-- Start The input --

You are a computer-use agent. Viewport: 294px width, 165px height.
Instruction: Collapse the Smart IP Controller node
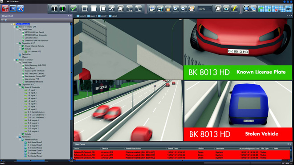[20, 87]
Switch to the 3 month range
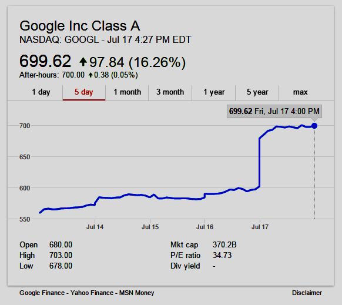342x305 pixels. tap(170, 92)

-- End The input --

Copy every text line of the items above word for word, omitting the pictures.

Expected answer -
You are a computer-use agent. Viewport: 294px width, 165px height.
Instruction: Collapse the Smart IP Controller node
[20, 87]
Switch to the 3 month range
342x305 pixels. tap(170, 92)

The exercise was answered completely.